In January, my first episode was due to efforts to replace a lost car title needed to trade in our old car for a new one. Without getting in to all the ugly details, I will just say that the ordeal involved four trips to the Secretary of State, repeated misinformation and hundreds of dollars. Finally, it ended in a complete, sniveling breakdown at the counter in front of my comrade Joan. She is a gray-haired, gum chomping veteran of the Secretary of State office who offered me her box of tissues, ripped up my previous forms and hoarsely whispered, “We are going to do this the Joan way,” which proved successful in a matter of minutes.
Today, I found myself at the Department of State trying to secure a new, emergency passport since my application seems to be lost in the U.S. mail and I am leaving for Mexico in two days. The past day has been filled with hours on the phone listening to bad hold music, begging, pleading, crying, panic and finally a four hour trek in the pouring, cold rain to the Chicago Department of State where I paid hundreds more dollars and did finally receive a replacement passport.
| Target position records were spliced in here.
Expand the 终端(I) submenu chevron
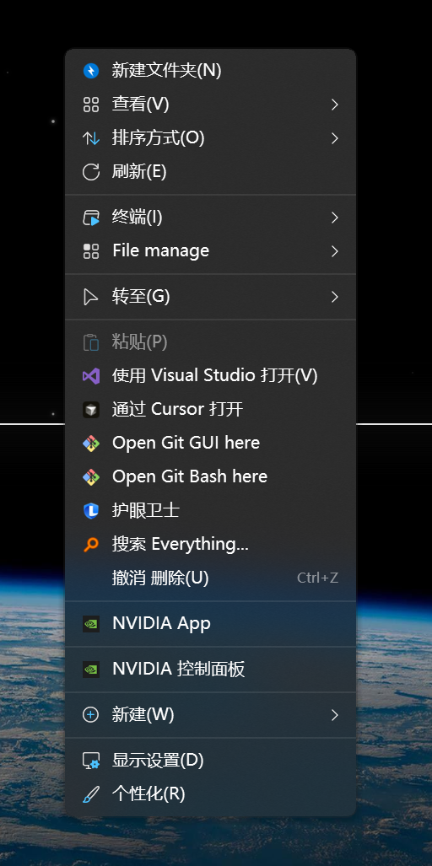Image resolution: width=432 pixels, height=866 pixels. (334, 218)
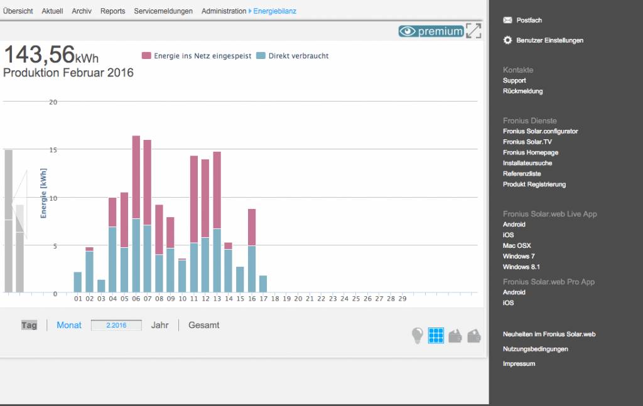
Task: Open Postfach via the envelope icon
Action: click(x=507, y=20)
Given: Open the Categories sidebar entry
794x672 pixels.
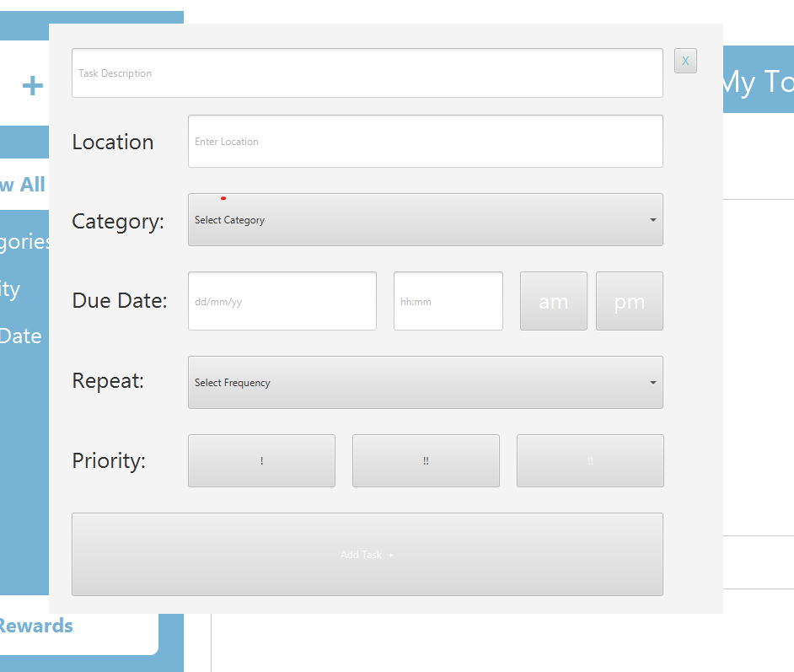Looking at the screenshot, I should pyautogui.click(x=24, y=241).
After leaving the office, as I descended down into the dank, stinky train station, I spotted the familiar glow of an express Dunkin Donuts station. Without hesitation, I approached and bought myself two donuts. Donuts are not a food that is usually described as “restorative.” But, for me, gobbling them down without an ounce of guilt and with complete entitlement puts me right back in the saddle of life.
As I write this, I feel a pang of guilt as I consider the millions of people in the world suffering hunger, war and poverty. And here I am writing on the internet that my biggest frustrations stem from the bureaucracy of one of the more developed nations. But, I suppose problems in our lives are relative. And, telling the story of my relatively insignificant problems is cathartic…along with the consumption of those two donuts.